======== INFORMATION GIVEN ========
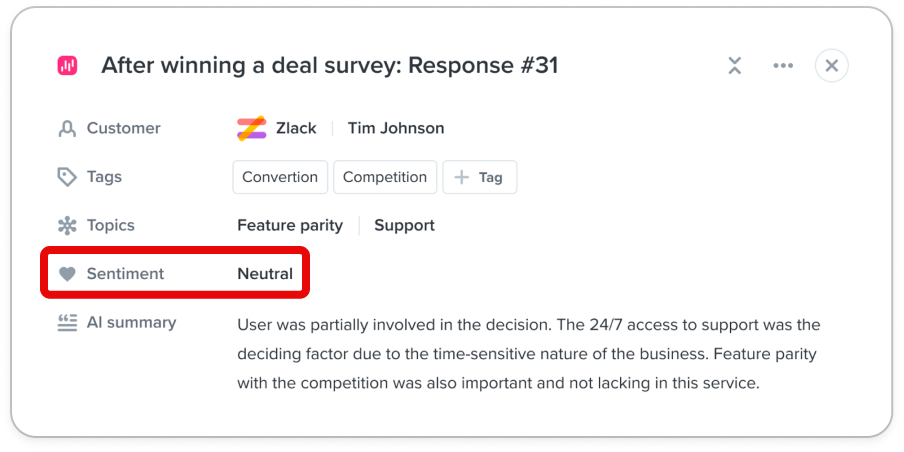
Task: Collapse the response panel with the arrows icon
Action: (x=734, y=66)
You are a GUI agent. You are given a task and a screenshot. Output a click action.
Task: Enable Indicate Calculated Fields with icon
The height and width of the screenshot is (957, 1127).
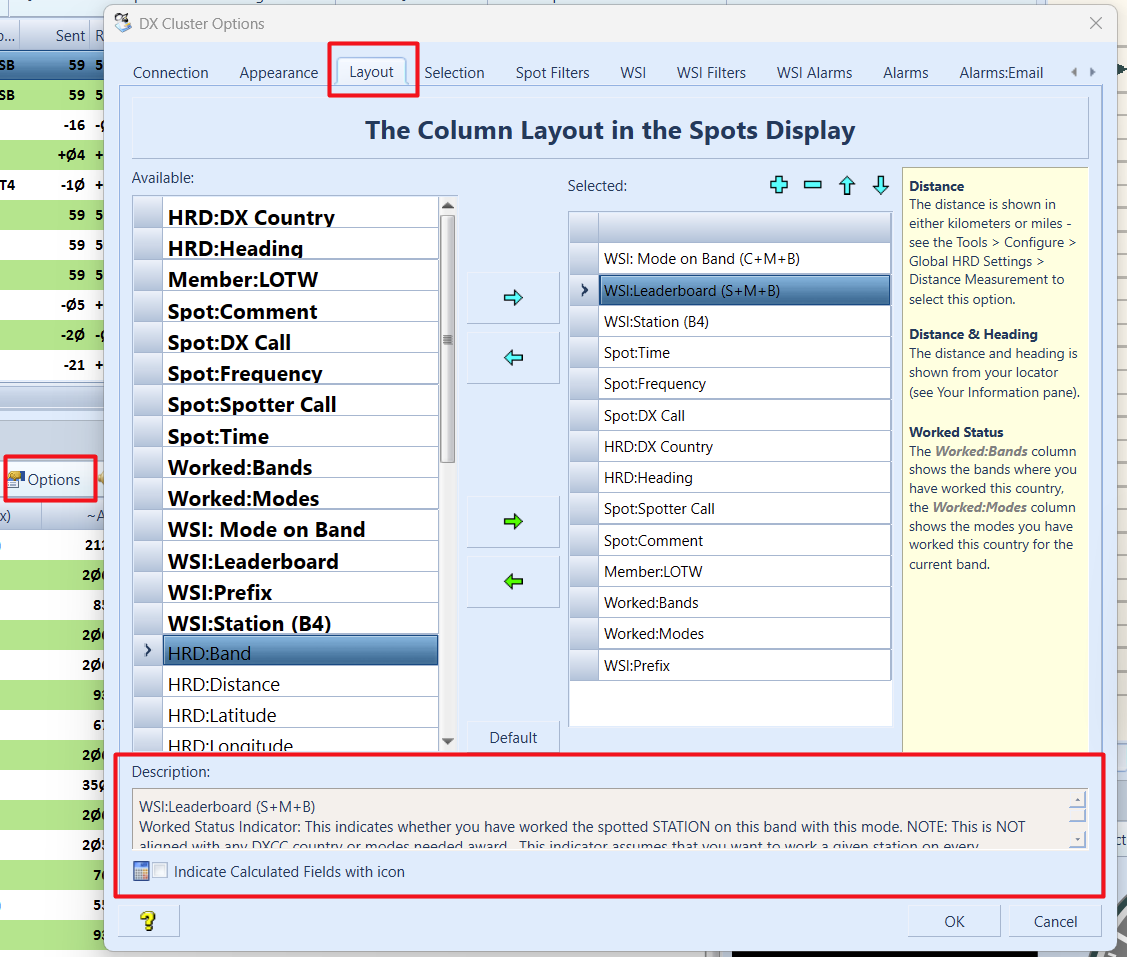[161, 871]
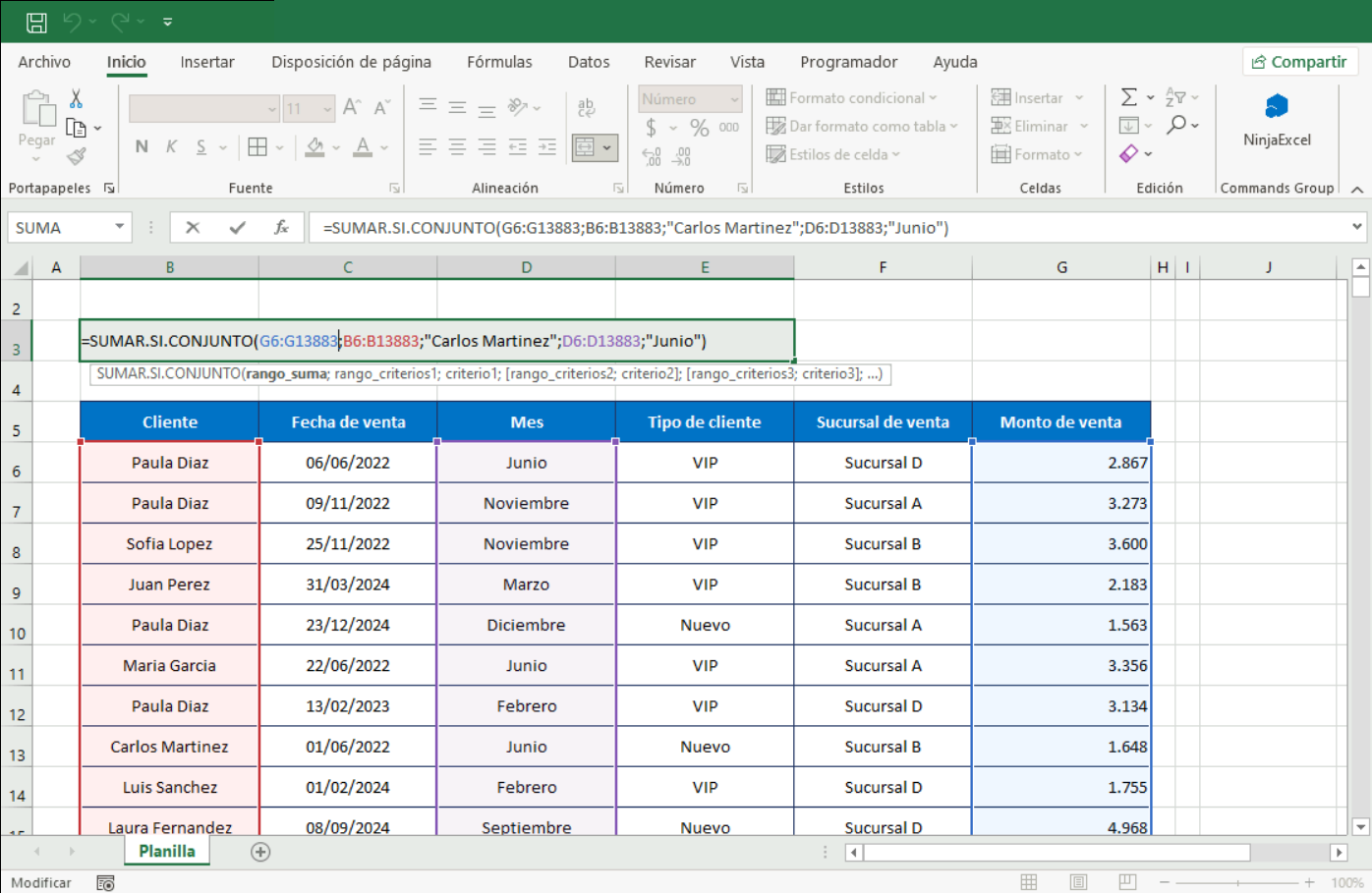
Task: Expand the formula bar with chevron
Action: [x=1356, y=227]
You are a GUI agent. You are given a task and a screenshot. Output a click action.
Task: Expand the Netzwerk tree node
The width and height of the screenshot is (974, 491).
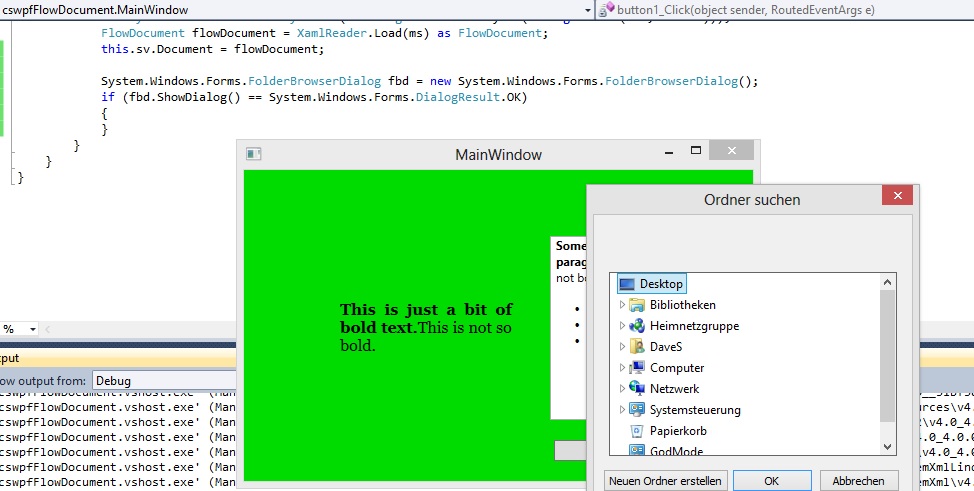point(622,389)

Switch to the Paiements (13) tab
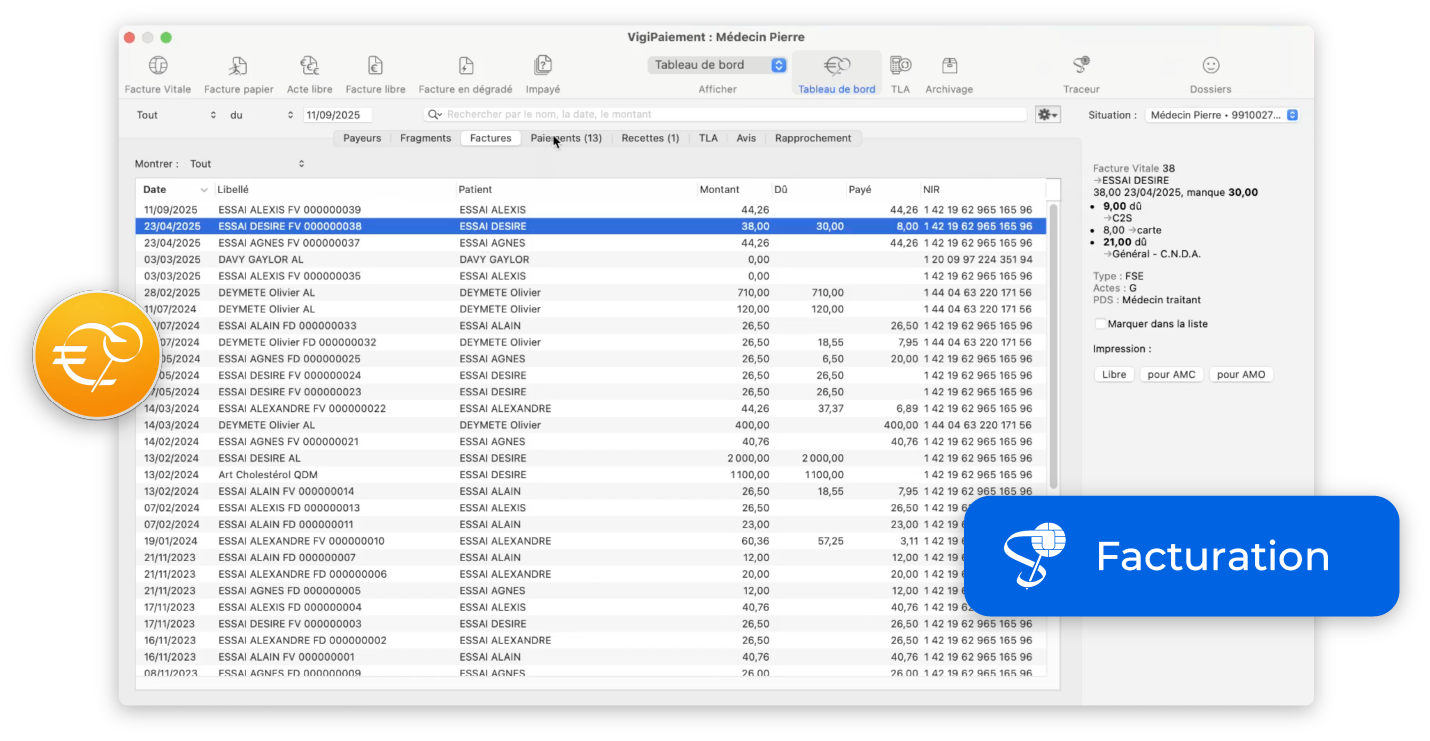(x=566, y=138)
========
▶ HOW TO COMPLETE THIS TASK
From the line containing "Task: Expand the Netzwerk tree node" to the last line of the entries, output every line exactly as written, but leave out the pictures.

▶ PROBLEM SOLUTION
Task: Expand the Netzwerk tree node
The width and height of the screenshot is (974, 491).
point(622,389)

Switch to the Paiements (13) tab
(x=566, y=138)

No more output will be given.